> _How to complete this task_: From the line below that contains "The width and height of the screenshot is (1240, 576)." to the line that contains "You are a computer-use agent.", repeat every line exactly, both ends included, and nothing else.
** Opening Records supplied block **
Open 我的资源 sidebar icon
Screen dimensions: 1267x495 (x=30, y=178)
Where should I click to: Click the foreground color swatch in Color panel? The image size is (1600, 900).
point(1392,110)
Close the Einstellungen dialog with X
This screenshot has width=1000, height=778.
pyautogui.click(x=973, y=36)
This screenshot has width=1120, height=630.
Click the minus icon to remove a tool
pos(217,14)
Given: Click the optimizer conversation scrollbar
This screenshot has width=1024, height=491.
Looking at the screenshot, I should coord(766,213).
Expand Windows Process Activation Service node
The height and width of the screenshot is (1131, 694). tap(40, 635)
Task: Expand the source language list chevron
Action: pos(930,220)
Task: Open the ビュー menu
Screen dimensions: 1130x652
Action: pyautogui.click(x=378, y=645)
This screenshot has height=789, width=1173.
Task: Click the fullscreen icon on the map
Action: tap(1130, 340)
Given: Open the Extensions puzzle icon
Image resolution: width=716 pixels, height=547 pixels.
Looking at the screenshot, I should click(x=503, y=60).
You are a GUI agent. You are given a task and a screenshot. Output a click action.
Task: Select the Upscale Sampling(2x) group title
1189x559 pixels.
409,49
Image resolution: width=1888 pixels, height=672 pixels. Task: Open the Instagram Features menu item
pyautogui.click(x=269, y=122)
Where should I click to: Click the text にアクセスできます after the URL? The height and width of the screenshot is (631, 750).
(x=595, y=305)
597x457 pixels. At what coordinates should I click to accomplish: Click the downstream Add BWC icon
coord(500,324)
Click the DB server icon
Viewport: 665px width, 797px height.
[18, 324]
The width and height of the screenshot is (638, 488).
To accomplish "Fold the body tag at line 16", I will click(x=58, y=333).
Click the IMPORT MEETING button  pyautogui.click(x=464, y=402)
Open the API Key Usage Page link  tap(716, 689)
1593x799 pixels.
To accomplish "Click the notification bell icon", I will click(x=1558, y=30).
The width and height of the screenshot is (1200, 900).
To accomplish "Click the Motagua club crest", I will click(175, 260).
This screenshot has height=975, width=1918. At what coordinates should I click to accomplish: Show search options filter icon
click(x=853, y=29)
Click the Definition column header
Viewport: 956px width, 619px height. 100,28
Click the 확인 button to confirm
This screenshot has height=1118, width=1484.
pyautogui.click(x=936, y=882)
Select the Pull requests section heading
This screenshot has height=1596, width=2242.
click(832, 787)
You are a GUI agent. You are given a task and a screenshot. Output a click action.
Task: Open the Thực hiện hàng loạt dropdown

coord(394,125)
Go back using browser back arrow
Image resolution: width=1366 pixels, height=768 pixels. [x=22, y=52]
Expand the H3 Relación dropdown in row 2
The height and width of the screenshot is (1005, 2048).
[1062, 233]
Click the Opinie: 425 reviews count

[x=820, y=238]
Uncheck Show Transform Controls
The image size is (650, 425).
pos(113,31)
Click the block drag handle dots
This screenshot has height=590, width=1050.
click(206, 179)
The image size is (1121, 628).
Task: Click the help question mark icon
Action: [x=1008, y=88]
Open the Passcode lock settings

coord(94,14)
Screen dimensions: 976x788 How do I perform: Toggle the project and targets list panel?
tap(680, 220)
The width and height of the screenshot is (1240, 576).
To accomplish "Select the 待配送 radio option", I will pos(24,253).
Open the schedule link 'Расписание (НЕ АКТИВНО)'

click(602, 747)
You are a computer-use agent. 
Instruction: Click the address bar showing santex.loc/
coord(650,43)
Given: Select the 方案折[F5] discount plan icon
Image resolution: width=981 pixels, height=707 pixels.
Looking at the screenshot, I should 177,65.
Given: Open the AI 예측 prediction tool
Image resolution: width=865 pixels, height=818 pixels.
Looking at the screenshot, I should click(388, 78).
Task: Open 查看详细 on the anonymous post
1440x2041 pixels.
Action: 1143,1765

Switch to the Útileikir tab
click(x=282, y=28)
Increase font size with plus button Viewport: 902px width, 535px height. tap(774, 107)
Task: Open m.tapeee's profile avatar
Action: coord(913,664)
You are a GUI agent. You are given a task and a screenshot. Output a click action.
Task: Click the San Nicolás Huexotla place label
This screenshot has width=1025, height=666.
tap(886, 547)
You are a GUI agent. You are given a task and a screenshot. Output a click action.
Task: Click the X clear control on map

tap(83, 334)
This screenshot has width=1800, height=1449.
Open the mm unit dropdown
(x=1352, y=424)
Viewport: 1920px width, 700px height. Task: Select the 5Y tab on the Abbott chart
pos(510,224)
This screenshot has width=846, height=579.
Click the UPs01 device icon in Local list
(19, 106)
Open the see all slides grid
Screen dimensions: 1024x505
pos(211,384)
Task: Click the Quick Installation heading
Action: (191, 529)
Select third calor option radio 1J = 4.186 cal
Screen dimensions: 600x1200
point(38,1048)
** Closing Records supplied block **
> _Reply_:
The width and height of the screenshot is (1240, 576).
To accomplish "Select the 待配送 radio option", I will pos(24,253).
Open the schedule link 'Расписание (НЕ АКТИВНО)'

click(602, 747)
You are a computer-use agent. 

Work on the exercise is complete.